#### [Stored data entries]

+ + + + +

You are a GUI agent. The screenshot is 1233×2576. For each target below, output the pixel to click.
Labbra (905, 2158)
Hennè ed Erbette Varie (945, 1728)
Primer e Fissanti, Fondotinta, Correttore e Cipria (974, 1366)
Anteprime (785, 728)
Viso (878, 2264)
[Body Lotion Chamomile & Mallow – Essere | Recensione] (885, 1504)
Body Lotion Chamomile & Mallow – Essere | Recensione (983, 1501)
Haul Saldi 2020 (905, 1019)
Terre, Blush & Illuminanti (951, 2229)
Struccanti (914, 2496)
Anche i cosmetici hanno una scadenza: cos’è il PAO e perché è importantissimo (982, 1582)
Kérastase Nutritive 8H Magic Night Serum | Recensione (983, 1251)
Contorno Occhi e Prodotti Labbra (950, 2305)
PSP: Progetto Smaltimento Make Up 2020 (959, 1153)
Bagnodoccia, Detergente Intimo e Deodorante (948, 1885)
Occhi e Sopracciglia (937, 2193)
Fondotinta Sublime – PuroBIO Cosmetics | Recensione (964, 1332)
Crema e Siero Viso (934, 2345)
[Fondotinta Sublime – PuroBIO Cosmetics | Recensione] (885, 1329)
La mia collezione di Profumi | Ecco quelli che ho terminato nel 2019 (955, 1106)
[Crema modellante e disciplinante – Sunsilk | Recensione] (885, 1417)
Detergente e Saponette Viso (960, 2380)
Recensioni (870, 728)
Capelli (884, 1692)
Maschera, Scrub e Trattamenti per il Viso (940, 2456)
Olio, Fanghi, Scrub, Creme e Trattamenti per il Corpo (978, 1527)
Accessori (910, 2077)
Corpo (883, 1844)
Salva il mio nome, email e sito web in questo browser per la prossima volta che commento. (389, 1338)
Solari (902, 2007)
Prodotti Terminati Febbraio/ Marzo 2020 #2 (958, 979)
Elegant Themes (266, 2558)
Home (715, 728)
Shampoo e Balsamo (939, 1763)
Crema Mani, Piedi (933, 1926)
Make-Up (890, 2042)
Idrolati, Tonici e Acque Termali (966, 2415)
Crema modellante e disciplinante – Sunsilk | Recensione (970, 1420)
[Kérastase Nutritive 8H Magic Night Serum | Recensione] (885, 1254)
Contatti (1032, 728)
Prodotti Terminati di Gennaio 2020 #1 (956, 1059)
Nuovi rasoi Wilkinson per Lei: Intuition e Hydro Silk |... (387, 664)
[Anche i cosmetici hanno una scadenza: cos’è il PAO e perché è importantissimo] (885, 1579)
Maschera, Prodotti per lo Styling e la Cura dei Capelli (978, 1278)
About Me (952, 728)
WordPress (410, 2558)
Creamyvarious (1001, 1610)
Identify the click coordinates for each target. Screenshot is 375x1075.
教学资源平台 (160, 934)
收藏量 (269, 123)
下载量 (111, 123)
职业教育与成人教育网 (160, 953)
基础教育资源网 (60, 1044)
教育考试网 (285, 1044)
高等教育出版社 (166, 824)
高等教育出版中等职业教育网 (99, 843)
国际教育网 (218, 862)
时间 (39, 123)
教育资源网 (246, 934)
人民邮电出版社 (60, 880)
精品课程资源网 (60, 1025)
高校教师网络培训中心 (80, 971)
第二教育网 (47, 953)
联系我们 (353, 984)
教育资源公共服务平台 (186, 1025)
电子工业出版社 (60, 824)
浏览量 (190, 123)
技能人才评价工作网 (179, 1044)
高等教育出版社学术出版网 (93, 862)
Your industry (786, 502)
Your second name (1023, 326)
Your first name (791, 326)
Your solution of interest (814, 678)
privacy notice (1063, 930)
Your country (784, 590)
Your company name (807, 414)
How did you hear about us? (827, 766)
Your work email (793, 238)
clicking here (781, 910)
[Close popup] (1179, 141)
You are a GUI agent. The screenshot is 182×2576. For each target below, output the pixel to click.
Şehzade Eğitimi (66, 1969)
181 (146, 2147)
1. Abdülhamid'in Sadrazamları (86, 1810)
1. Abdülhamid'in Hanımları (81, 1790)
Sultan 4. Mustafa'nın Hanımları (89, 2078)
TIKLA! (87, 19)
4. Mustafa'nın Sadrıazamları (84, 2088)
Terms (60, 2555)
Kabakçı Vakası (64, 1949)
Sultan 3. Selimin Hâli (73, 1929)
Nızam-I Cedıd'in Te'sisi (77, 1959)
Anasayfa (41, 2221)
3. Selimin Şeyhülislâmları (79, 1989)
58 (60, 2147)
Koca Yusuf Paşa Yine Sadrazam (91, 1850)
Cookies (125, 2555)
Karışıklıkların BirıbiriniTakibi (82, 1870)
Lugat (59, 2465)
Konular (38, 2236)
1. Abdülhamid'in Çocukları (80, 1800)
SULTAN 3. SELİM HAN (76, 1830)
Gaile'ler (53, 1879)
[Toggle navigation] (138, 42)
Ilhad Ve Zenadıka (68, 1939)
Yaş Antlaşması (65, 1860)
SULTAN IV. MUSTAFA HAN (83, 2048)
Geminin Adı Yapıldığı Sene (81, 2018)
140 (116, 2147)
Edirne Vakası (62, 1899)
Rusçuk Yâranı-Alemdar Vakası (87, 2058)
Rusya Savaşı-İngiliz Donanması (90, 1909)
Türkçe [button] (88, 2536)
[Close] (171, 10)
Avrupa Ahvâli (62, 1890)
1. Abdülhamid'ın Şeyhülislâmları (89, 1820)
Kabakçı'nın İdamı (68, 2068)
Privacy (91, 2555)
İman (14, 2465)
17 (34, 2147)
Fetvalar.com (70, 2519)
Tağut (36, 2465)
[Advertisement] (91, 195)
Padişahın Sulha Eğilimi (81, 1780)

+ + + + +

#### [TASK INSTRUCTIONS]
Nothing but an exact copy of the lines from the first one above through the line holding "[Fondotinta Sublime –" should be returned.

#### [SOLUTION TO THIS TASK]
You are a GUI agent. The screenshot is 1233×2576. For each target below, output the pixel to click.
Labbra (905, 2158)
Hennè ed Erbette Varie (945, 1728)
Primer e Fissanti, Fondotinta, Correttore e Cipria (974, 1366)
Anteprime (785, 728)
Viso (878, 2264)
[Body Lotion Chamomile & Mallow – Essere | Recensione] (885, 1504)
Body Lotion Chamomile & Mallow – Essere | Recensione (983, 1501)
Haul Saldi 2020 (905, 1019)
Terre, Blush & Illuminanti (951, 2229)
Struccanti (914, 2496)
Anche i cosmetici hanno una scadenza: cos’è il PAO e perché è importantissimo (982, 1582)
Kérastase Nutritive 8H Magic Night Serum | Recensione (983, 1251)
Contorno Occhi e Prodotti Labbra (950, 2305)
PSP: Progetto Smaltimento Make Up 2020 (959, 1153)
Bagnodoccia, Detergente Intimo e Deodorante (948, 1885)
Occhi e Sopracciglia (937, 2193)
Fondotinta Sublime – PuroBIO Cosmetics | Recensione (964, 1332)
Crema e Siero Viso (934, 2345)
[Fondotinta Sublime – PuroBIO Cosmetics | Recensione] (885, 1329)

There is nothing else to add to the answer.